The research was conducted on 1,000 volunteers in Norway and the U.S.. Participants rated 40 different kinds of flirting on how effective they were in attracting them to a person for a long- or short-term relationship. Scientists controlled for religion, age, extroversion, how willing the person was to have a relationship, and how attractive a person seems in the dating market. What researchers found was that, while culturally we think that a person’s flirting success is probably due to how perfectly they meet cultural beauty standards, that was totally not the case.

“Individual differences in age, religiosity, extroversion, personal attractiveness and preferences for short-term sexual relationships had little or no effect on how effective respondents considered the various flirting tactics to be,” Mons Bendixen, a professor of psychology at Norwegian University of Science and Technology and co-author on the study, told EurekAlert. In other words, effective flirting has no apparent relationship to attractiveness, clinically speaking.

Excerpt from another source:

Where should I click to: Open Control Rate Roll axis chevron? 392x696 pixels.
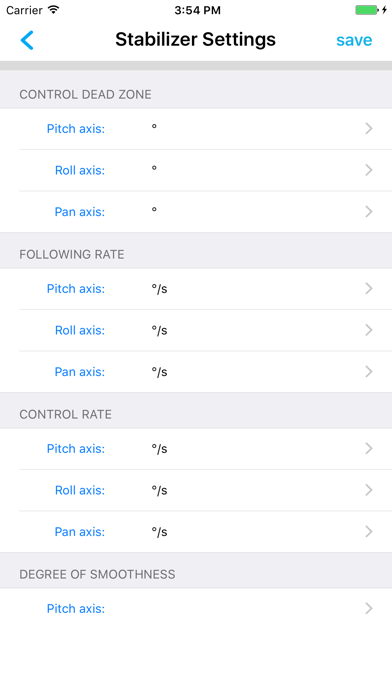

What is it, then, that makes flirting effective? Humor. “People think that humour, or being able to make another person laugh, is most effective for men who are looking for a long-term relationship. It’s least effective for women who are looking for a one-night stand. But laughing or giggling at the other person's jokes is an effective flirtation tactic for both sexes,” Leif Edward Ottesen Kennair, a professor of psychology at the Norwegian University of Science and Technology and co-author of the study, told EurekAlert.

Let’s just set aside the absurdly archaic gender binary that scientists use and the fact that this study only looked at cis het people for a moment. I am actually really mad about that, but what this study is telling us is that when it comes to flirting, humor is what works best between cis-hets, and since cis-hets dominate dating culture, it may also be true for the rest of us. That is conjecture, but the study did find that humor was a successful flirting tool across U.S. and Norwegian cultures.

But what if you’re not funny? Are you doomed to strike out? Relax, bb, you can learn. “Smiling and eye contact are important. Then you can build your flirting skills from that base, using more advanced tactics,” Kennair told EurekAlert.